BUFFALO’S BUSINESS
Incomes here are up, but still lag U. S.
Updated: 08/31/08 6:19 AM
Here’s something to brighten your Labor Day: You were quite a bit better off last year than you were in 2006.
The U. S. Census Bureau reported last week that median household incomes in the Buffalo Niagara region grew by 4.7 percent in 2007, which was more than three times faster than the 1.3 percent national average.
Even so, it’s hardly a cakewalk for workers here, because we’re a lot poorer than most Americans. The region’s median household income of $44,843 is almost 12 percent lower than the nationwide median of $50,740.
Even among our upstate neighbors, the Buffalo Niagara region stands out as a relative poorhouse. Median incomes in Albany are more than $10,000 higher, easily topping the national average, while they’re $5,650 more in Rochester and more than $3,750 higher in Syracuse than they are here.
The Buffalo Niagara region is being squeezed on both ends of the income spectrum. While we’re roughly on par with the rest of the country in the lower end of the middle-income range, we have 17 percent more households with low incomes and almost a third fewer households earning high incomes.
For instance, 28 percent of the households here have median incomes of $25,000 or less, compared with 24 percent nationally. And just 9.1 percent of the households here have median incomes of $125,000 or more, compared with 12.1 percent nationally.
Even the region’s wealthiest households lag the rest of the country. The top 5 percent of households here earn an average of $263,000, 15 percent less than the $311,400 national average.

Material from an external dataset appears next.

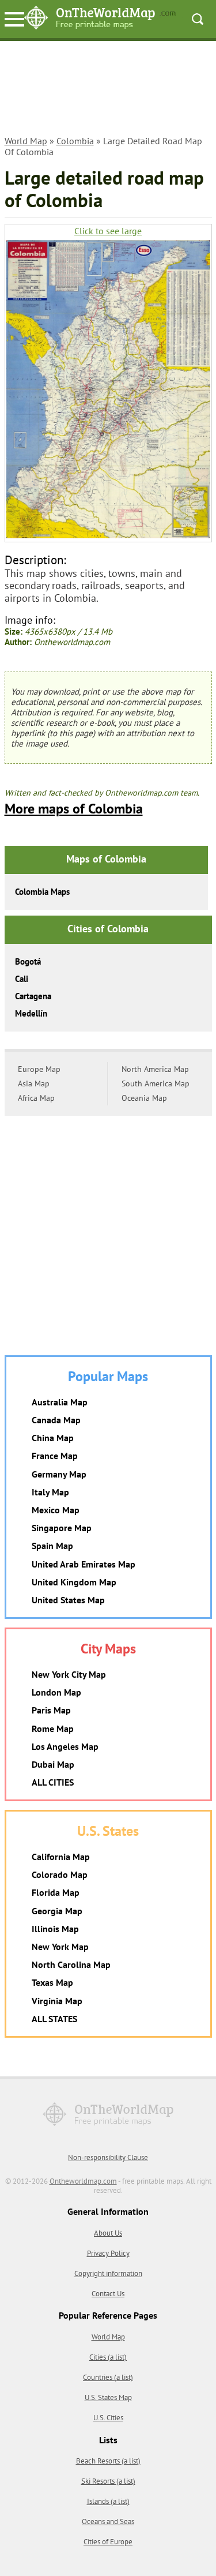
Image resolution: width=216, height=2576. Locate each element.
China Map (53, 1437)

Yet among households with incomes between $25,000 and $75,000, we’re right in step with the national average of just below 45 percent.
The unfortunate reality is that times have been pretty tough on the working class folks for a while. On a national basis, the rich are getting richer, while the rest of us struggle.
“Labor Day 2008 finds New York workers facing a shrinking economy and falling real wages, as inflation rises to levels not seen in 17 years,” says James Parrott, the deputy director and chief economist for the Albany-based Fiscal Policy Institute and the author of a new study on the rise in unemployment statewide.
That’s bad news for a New York work force that, for the most part, is working harder, smarter and more efficiently than ever before.
Nationally, the median earnings for full-time male workers today are a smidge less than they were in 1972. The only reason the overall median earnings figure is up is that full-time women have made considerable strides in narrowing the still-yawning wage gap with their male counterparts.
The long-term trends haven’t been favorable for most workers. Median household incomes last year were almost 2 percent lower than they were in 2000, the product of slow wage growth, declining manufacturing and fewer hours worked, according to an updated report on “The State of Working America” released last week by the Economic Policy Institute, a Washington, D. C., think tank.
While productivity has soared, much of the benefits have gone to the richest of the rich, which rightly includes the investors who provided the money for the new equipment and technology that helped make workers more productive. From 1989 to 2007, a typical worker’s income grew just 10 percent, but it tripled for the richest 1 percent of Americans.
“While most Americans were struggling, the good times were rolling among the top 10 percent” of the highest-income households, notes economist Lawrence Mishel, the Economic Policy Institute’s president and a co-author of the study.